> **Exercise brief**: Rewrite the records starting at the line that contains "accurate (1159, 1244)" and ending at the line that contains "small (187, 484)", changing "Motorized" to "Powered" and leaving everything else unchanged.
————————
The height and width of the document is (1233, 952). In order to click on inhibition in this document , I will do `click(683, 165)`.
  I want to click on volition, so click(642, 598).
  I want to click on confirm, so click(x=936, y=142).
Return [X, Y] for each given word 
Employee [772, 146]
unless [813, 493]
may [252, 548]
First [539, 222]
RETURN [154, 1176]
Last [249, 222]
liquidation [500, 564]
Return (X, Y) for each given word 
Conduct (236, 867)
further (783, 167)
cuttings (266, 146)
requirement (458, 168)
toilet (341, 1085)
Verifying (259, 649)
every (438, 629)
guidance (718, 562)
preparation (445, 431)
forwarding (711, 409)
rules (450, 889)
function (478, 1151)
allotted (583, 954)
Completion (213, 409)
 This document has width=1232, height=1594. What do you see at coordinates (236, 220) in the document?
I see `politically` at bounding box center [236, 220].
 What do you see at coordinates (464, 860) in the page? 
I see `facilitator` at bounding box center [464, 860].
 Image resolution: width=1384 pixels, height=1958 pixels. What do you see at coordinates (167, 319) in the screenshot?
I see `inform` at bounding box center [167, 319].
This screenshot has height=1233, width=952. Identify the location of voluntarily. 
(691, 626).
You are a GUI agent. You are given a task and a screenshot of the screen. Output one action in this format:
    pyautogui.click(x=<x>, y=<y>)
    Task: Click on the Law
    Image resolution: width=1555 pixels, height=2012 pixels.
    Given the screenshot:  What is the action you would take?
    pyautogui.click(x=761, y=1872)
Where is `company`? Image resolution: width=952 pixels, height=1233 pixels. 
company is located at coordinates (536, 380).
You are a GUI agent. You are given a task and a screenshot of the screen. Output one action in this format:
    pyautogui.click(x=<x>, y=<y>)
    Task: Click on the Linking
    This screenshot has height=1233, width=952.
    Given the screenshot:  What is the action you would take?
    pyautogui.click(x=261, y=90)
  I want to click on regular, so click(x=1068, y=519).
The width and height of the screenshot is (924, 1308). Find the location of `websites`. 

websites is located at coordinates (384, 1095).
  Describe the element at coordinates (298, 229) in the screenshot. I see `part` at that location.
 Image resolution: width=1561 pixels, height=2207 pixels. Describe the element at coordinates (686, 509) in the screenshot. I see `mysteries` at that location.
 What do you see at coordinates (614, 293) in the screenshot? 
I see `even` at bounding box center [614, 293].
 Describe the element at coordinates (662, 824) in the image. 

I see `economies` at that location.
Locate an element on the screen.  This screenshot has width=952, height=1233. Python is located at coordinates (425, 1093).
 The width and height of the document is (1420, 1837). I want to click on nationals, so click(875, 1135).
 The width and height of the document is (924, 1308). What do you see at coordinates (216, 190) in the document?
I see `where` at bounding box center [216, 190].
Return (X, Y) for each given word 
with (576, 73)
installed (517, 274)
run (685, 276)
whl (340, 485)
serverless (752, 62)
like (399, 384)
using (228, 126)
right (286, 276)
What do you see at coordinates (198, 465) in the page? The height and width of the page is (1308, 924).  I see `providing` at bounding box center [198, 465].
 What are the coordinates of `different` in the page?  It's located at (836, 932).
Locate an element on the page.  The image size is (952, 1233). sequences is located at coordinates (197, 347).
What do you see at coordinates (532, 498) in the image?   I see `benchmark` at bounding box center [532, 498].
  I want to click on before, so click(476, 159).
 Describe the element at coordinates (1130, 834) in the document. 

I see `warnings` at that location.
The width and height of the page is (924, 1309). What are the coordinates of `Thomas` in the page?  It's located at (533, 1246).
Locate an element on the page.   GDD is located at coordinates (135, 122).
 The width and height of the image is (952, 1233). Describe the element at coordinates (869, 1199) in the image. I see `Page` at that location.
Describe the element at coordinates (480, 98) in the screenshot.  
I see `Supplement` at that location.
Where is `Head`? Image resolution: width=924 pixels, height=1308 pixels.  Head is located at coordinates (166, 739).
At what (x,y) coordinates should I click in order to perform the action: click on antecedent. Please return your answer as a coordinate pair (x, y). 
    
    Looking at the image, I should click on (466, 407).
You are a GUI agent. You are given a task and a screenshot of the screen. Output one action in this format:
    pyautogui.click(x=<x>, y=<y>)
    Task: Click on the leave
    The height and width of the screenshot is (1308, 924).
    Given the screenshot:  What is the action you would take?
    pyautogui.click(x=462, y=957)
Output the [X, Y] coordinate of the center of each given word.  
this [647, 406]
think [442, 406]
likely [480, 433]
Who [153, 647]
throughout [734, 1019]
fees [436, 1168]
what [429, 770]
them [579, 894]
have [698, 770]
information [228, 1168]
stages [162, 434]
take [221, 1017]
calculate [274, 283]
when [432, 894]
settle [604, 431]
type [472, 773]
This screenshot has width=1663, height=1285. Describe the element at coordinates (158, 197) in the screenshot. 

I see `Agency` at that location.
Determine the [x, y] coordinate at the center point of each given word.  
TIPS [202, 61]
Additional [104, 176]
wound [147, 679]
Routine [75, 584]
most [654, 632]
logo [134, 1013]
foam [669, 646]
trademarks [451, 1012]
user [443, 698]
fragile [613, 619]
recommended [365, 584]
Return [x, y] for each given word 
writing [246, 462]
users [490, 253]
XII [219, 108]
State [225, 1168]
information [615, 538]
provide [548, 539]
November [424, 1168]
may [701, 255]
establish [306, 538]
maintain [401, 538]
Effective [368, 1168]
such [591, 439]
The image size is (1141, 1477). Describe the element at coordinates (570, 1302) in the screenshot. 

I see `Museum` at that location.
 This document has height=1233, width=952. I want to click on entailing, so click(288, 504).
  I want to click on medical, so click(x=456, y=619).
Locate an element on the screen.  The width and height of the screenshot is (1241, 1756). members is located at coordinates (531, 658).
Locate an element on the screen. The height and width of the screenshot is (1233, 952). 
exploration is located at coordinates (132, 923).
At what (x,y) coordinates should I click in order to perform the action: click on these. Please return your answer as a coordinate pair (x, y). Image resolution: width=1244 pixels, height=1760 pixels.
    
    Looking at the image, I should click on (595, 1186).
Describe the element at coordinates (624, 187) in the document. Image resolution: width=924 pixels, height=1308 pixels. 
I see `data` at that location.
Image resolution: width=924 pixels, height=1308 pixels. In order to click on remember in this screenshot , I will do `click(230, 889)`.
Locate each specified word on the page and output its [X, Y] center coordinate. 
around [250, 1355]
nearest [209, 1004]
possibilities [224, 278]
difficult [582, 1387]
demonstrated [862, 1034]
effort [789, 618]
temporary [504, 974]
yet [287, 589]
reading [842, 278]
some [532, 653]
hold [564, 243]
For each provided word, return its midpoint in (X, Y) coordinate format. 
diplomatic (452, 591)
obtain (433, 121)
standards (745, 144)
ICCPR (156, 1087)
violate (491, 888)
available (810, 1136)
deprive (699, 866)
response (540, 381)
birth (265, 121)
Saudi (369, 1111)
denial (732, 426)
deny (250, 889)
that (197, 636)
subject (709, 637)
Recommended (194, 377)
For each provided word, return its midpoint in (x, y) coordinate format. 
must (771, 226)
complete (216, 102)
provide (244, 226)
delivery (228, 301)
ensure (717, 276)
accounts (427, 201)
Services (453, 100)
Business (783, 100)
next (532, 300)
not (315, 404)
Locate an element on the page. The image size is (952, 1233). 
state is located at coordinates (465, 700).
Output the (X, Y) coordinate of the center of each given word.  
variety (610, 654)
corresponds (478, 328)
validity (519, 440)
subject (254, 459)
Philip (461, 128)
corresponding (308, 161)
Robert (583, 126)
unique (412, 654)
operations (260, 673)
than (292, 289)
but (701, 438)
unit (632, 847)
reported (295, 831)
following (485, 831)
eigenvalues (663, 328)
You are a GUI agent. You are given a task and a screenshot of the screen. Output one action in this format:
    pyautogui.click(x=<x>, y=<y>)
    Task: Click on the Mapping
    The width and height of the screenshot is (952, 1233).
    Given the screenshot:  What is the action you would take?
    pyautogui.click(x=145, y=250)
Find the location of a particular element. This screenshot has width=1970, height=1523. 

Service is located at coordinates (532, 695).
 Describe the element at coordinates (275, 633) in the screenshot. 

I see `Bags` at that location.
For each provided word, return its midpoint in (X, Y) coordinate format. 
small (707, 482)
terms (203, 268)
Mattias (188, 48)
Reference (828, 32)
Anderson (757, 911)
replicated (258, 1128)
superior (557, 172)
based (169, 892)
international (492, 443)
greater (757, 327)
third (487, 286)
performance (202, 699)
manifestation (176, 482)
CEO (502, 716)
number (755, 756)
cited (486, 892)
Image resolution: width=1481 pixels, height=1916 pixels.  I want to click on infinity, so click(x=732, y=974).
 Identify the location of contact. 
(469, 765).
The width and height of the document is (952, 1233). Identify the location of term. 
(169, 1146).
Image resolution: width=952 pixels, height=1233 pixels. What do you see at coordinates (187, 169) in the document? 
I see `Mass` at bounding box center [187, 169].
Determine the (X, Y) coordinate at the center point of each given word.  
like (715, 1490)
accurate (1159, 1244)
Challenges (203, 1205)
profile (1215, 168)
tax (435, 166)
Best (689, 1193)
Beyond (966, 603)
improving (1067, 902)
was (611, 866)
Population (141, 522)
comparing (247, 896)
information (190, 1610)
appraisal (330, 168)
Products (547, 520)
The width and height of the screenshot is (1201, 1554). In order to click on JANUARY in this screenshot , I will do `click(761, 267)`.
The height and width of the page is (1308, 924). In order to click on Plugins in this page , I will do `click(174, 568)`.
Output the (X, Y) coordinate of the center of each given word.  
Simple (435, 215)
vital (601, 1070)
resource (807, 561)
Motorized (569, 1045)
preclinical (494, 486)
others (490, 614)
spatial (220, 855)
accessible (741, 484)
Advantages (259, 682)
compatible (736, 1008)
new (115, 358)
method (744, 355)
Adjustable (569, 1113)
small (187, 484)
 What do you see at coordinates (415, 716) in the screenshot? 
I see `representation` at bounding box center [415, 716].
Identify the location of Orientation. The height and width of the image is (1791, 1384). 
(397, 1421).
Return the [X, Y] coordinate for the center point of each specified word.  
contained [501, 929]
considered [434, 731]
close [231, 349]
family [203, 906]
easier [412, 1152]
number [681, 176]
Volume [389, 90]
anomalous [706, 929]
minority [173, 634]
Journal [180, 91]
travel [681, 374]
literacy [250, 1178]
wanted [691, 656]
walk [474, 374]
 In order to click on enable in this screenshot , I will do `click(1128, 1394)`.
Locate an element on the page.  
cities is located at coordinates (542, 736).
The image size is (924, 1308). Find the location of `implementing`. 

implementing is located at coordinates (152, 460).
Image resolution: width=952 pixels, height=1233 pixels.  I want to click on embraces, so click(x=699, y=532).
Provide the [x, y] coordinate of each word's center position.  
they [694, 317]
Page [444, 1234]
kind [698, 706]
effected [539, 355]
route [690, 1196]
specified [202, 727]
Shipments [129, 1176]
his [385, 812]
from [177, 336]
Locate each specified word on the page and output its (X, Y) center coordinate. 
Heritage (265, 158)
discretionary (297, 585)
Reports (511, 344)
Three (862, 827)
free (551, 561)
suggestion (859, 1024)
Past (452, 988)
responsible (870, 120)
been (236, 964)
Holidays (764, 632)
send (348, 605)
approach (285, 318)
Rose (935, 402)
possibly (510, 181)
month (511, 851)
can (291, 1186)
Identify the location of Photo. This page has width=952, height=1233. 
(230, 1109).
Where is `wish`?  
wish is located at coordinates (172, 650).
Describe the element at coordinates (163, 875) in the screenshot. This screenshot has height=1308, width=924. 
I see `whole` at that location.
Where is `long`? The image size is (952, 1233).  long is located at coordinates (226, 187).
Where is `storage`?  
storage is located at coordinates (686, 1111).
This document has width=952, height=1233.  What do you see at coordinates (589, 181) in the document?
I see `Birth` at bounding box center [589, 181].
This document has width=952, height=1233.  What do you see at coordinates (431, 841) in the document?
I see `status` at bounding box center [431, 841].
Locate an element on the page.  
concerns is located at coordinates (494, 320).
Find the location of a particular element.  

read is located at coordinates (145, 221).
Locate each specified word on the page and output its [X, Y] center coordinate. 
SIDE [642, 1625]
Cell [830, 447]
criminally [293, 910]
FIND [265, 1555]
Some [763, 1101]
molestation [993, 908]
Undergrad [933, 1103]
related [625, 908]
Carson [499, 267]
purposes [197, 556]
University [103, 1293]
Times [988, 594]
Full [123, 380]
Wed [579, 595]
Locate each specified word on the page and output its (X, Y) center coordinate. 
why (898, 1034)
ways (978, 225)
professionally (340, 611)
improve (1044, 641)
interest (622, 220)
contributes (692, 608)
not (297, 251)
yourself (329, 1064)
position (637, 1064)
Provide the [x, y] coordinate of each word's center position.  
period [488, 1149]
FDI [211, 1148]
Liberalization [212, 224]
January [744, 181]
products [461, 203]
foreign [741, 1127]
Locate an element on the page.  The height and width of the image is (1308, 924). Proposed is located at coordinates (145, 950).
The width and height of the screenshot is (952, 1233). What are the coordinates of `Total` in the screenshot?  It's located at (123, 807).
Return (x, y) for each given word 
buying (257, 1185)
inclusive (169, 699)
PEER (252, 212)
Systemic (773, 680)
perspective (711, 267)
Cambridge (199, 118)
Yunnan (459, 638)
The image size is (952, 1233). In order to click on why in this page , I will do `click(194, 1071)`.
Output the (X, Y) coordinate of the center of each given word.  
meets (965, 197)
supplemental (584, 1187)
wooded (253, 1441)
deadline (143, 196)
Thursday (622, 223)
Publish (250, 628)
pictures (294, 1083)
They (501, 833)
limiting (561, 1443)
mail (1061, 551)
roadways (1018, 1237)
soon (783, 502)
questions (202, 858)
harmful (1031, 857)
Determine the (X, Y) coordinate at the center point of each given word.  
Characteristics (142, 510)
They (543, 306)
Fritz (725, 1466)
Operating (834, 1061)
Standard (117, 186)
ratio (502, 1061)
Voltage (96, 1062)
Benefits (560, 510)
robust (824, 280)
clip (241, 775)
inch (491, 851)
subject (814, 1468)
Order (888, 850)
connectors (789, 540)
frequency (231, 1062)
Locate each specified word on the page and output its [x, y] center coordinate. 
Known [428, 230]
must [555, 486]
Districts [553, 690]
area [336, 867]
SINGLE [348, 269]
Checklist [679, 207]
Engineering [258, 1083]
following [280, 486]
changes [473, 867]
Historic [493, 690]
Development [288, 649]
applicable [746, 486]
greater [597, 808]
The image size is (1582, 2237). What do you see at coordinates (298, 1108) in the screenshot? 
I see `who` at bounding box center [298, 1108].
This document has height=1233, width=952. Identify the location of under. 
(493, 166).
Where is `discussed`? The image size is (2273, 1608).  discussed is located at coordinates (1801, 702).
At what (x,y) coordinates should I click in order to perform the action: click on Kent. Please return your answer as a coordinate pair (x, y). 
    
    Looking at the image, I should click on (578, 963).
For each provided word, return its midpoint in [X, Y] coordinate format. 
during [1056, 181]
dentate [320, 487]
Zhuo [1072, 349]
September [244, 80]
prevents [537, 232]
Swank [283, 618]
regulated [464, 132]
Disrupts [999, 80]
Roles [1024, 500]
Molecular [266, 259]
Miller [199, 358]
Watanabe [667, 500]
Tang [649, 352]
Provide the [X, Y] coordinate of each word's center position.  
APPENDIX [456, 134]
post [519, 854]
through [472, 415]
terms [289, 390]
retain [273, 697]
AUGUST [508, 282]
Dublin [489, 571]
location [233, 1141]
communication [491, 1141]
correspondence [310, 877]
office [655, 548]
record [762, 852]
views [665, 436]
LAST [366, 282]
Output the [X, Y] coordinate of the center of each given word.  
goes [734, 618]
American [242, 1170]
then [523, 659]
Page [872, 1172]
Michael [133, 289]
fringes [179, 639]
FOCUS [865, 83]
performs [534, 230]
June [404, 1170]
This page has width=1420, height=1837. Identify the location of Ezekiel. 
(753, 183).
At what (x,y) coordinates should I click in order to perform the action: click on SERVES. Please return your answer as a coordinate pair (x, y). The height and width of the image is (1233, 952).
————————
> **The response**:
accurate (1159, 1244)
Challenges (203, 1205)
profile (1215, 168)
tax (435, 166)
Best (689, 1193)
Beyond (966, 603)
improving (1067, 902)
was (611, 866)
Population (141, 522)
comparing (247, 896)
information (190, 1610)
appraisal (330, 168)
Products (547, 520)
The width and height of the screenshot is (1201, 1554). In order to click on JANUARY in this screenshot , I will do `click(761, 267)`.
The height and width of the page is (1308, 924). In order to click on Plugins in this page , I will do `click(174, 568)`.
Output the (X, Y) coordinate of the center of each given word.  
Simple (435, 215)
vital (601, 1070)
resource (807, 561)
Powered (569, 1045)
preclinical (494, 486)
others (490, 614)
spatial (220, 855)
accessible (741, 484)
Advantages (259, 682)
compatible (736, 1008)
new (115, 358)
method (744, 355)
Adjustable (569, 1113)
small (187, 484)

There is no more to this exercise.